Come spiegano le due autrici del Rapporto, Stefania Trenti e Serena Fumagalli, “per quanto riguarda agricoltura, silvicoltura, pesca, alimentare e industria del legno e della carta le statistiche ufficiali mettono già a disposizione i principali dati sul valore della produzione e dell’occupazione e sul commercio con l’estero. Più complesso, invece, è stato stimare il contributo fornito dal settore chimico. L’analisi si è avvalsa perciò del supporto fondamentale di un chimico esperto in biotecnologie, a cui abbiamo chiesto di individuare dei prodotti di matrice chimica che possono potenzialmente essere realizzati attraverso l’utilizzo di risorse rinnovabili, sulla base delle tecnologie attualmente esistenti. Ciò ci ha consentito, basandoci sul massimo livello di disaggregazione disponibile, di isolare non tanto quanto è attualmente prodotto con materie prime rinnovabili quanto piuttosto il potenziale producibile, in modo economicamente sostenibile, con la tecnologia attualmente disponibile”.

Nel dettaglio dell’analisi è emerso che la Germania si conferma paese leader nella bioeconomia europea, con un valore della produzione di oltre 343 miliardi di euro e 1,847 milioni di addetti. Alle sue spalle, la Francia con 295 miliardi e 1,51 milioni di occupati, l’Italia con 244 miliardi e 1,54 milioni, la Spagna con 219 miliardi e 1,24 milioni e il Regno Unito con circa 171 miliardi di euro e 888.000 addetti.

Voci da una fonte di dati
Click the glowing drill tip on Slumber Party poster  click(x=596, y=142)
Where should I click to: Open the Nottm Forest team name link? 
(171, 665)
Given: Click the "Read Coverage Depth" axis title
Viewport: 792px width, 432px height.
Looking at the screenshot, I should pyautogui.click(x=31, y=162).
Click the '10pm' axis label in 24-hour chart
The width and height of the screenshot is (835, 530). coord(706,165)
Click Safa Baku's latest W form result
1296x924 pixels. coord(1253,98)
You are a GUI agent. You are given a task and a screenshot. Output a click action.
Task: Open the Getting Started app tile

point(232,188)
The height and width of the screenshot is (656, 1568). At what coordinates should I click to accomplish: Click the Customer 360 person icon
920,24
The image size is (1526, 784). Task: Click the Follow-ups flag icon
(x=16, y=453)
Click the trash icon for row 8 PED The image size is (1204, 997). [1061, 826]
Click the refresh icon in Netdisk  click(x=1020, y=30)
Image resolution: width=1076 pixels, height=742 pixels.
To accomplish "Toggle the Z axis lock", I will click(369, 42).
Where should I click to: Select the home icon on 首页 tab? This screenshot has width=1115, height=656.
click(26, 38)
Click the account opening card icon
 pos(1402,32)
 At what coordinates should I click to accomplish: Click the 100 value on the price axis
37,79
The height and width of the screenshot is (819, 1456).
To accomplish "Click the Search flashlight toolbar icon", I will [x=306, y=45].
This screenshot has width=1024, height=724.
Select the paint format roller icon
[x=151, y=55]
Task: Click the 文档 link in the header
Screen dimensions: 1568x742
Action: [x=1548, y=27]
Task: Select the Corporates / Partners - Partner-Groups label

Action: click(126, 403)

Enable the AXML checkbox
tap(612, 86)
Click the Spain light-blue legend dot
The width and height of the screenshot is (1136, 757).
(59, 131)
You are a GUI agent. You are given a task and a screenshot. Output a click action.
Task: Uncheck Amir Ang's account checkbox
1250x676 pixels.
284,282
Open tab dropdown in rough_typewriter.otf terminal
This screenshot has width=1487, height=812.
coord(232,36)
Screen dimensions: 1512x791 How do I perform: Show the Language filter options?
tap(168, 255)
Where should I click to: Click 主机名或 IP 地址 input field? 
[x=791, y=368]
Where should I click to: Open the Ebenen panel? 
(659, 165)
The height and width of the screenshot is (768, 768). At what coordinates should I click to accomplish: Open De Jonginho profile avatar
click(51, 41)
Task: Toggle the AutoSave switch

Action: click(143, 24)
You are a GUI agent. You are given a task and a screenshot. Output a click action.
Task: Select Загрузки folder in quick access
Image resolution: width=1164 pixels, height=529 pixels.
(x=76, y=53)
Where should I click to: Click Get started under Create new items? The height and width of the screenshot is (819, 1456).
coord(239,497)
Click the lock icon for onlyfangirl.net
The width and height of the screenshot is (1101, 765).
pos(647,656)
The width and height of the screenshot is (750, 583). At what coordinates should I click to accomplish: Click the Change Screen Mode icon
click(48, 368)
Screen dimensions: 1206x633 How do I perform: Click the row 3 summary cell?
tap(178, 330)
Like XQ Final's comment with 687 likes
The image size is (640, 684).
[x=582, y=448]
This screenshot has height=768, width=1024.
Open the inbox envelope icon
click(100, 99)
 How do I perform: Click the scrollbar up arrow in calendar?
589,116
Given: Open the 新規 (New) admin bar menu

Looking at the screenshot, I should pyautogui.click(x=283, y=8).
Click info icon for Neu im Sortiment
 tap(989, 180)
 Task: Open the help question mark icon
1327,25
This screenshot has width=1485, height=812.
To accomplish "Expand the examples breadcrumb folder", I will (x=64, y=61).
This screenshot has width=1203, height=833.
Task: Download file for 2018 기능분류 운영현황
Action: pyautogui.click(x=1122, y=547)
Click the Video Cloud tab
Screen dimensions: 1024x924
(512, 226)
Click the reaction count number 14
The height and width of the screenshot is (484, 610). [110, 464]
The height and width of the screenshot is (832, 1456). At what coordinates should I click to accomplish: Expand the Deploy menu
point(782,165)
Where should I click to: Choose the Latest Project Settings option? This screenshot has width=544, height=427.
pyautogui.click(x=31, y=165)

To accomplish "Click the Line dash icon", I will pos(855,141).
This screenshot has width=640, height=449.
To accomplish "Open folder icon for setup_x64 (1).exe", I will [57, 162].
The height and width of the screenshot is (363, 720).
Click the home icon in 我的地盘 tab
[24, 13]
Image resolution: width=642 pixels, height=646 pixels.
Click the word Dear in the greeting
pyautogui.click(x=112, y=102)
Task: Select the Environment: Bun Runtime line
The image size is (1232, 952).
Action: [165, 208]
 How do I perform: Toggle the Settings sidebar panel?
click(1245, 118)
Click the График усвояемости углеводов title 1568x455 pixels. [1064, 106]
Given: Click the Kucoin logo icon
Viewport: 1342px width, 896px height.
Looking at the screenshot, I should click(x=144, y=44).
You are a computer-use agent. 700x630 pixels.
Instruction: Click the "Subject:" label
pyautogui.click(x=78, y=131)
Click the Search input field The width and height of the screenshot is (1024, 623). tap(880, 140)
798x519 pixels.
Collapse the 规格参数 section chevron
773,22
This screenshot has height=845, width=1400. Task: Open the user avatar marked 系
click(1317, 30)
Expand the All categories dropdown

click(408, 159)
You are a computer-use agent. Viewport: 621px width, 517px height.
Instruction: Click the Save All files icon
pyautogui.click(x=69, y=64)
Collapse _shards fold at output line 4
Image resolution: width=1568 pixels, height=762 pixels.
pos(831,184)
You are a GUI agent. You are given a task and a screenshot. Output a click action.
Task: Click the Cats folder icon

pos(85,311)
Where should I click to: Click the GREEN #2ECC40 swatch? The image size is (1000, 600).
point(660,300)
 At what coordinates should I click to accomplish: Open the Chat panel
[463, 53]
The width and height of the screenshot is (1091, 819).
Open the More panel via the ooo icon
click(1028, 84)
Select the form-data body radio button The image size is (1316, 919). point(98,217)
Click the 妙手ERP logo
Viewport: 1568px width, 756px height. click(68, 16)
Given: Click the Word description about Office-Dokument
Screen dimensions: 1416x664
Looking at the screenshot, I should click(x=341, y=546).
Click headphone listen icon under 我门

▶ COMPITO ASSEGNATO 1: Quale valore della produzione attribuisce alla Francia il brano sulla bioeconomia europea?
▶ COMPITO ASSEGNATO 2: Prosegui il brano sulla bioeconomia europea partendo dalla sua ultima frase.

▶ RISPOSTA ATTESA 1: 295 miliardi di euro.

▶ RISPOSTA ATTESA 2:
“Il nostro studio – sottolineano le autrici – fa emergere la rilevanza della bioeconomia in Spagna, dove raggiunge l’11,9% del valore della produzione nazionale. Un peso significativo che è frutto soprattutto del settore agricolo e alimentare, ma anche della produzione di biochemicals che risulta più elevata rispetto alla media dei cinque paesi Ue. Discorso analogo si può fare per Francia e Italia, dove viene registrato un peso della bioeconomia sulla produzione totale del 7,9%, legato alla filiera agroalimentare. Spagna e Francia risultano, inoltre gli unici paesi a evidenziare un saldo positivo significativo di commercio con l’estero per il complesso dei prodotti della bioeconomia, grazie soprattutto alla dinamica del settore agro-alimentare: 10,6 miliardi il saldo francese, 9,1 miliardi quello spagnolo. In terreno positivo – spinta dai settori manifatturieri – anche la Germania con 853 milioni. Mentre Italia e Regno Unito registrano un saldo negativo, rispettivamente di 13,2 e 35,4 miliardi”.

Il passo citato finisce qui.